In the history of presidential elections, has there ever been such an effort by one side to poll their way to victory?
While the Republicans have spoken this season about jobs and debt – willing themselves to a moral victory – the Democrats have talked constantly about how well their guy is polling in one or two states. The goal is to create a sense of inevitability, to convince the public to vote for Obama because he’s a winner and who wouldn’t want to vote for the winner? We’ve witnessed the evolution of polling from an objective gauge of the public mood to a propaganda tool: partisan and inaccurate.
By Tim Stanley
The Telegraph (UK)
Step forward Nate Silver of the New York Times. Nate has been an open supporter of the President and his newspaper just endorsed Obama (although it also went for Dukakis, so it ain’t that good at picking winners). But context doesn’t matter because maths is maths and maths can’t lie – and Nate says that, according to his model, Obama has a 74.6 per cent chance of winning. You might find that figure a little odd given that on the same page you’ll see that Obama is ahead by less than 3 per cent nationally and his advantage lies in one state, Ohio. It’s even odder when you consider how it conflicts with other polls that emerged this weekend giving a virtual tie in Wisconsin and Minnesota. It’s damn near-surreal when you discover that Gallup puts Romney ahead by four pointsamong (and this distinction is critical) likely voters. Meanwhile, Obama’s job approval rating is heading downwards. Does Nate know something that the rest of the world doesn’t?

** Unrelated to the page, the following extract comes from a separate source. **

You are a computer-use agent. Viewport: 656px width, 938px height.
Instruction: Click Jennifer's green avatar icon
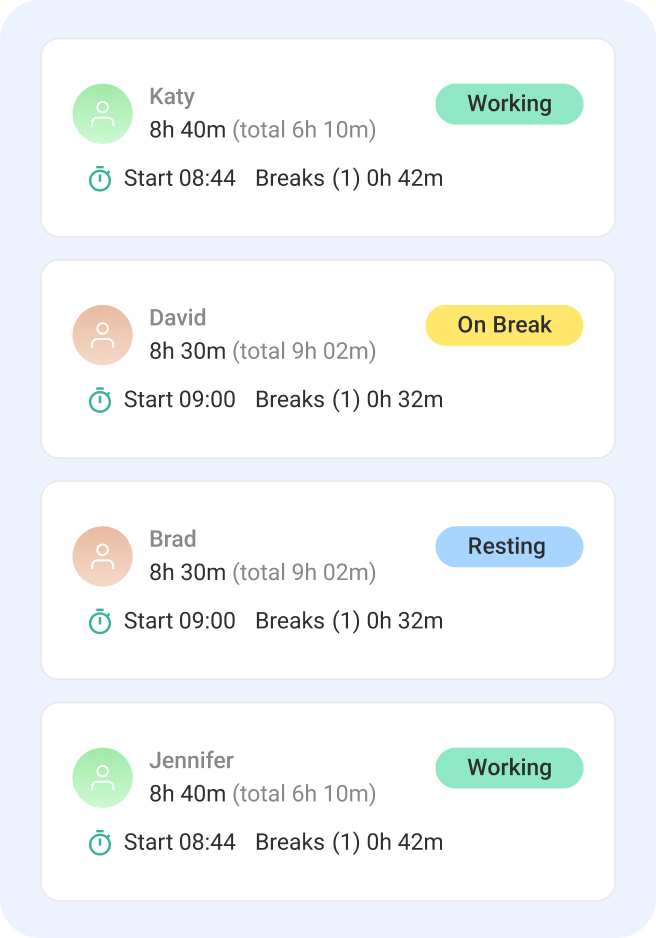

A former business and baseball analyst, Nate came to fame in 2008 when he correctly predicted the outcome in 49 of 50 states in the presidential election. Frankly, a headless chicken could have done that. It was a wave election and we all knew Virginia and North Carolina were in play. Plus Nate had access to internal Obama polls that gave him an advantage over his market rivals. Nevertheless, this success turned Nate into a star – despite his own admission that his analysis technique is not modelled exclusively for politics. In an interview about his life’s work, he wrote:
But the other thing too is on the blog I mostly focus on politics. And I think elections are a really interesting thing to study and to try to predict. But I don’t particularly like politics. I find some of the people involved in politics, I don’t think they’re the most well-rounded or pleasant people necessarily, right? So I want to broaden my focus a little bit and say, look, by being data-driven and looking at how predictions go, doing analysis from statistics and everything else, we can look at business or sports or a lot different fields or science.And there’s nothing about politics in particular that my interest and skill sets are uniquely suited to. [Italics are mine.]

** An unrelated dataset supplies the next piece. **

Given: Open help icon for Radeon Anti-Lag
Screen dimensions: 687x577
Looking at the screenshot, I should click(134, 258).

That noise you hear is the sound of the cat being let out of the bag. Appreciating that Nate’s system is rather more generic, interpretive and partisan makes sense of its central paradox: that while the rest of us are talking about Romney’s post-debate momentum, Silver still gives the race to the President by a huge margin. Here are some of the problems with his stats.
1. Nate isn’t very good at calling close elections. In 2010, he correctly predicted the outcome of the senate elections with the greatest leads. But in the 5 genuinely close races, he got it wrong in 3. For the House elections, Nate ran this extraordinary headline: “House Forecast: G.O.P. Plus 54-55 Seats; Significantly Larger or Smaller Gains Possible.” So, this oracle predicted that the results could have been “larger” or “smaller” – how prescient. In fact, they were much larger. The Republicans took 63 seats.
2. People make their minds up at the last minute, which confuses the outcome of close elections. Historically, voters have tended to break towards challengers, and particularly Republican challengers, in the last week.
3. Nate weights polls, meaning that he picks and chooses which data sets to run through his model. He has shown particular affection for Democrat-leaning pollsters like PPP, and this bias is evident in his use of state-wide polls. Silver embraces polling organisations that other writers avoid like the plague. Apparently, the New York Times isn’t as discriminating.
4. Nate ignores polls that contradict him. So PPP is right and Gallup is wrong.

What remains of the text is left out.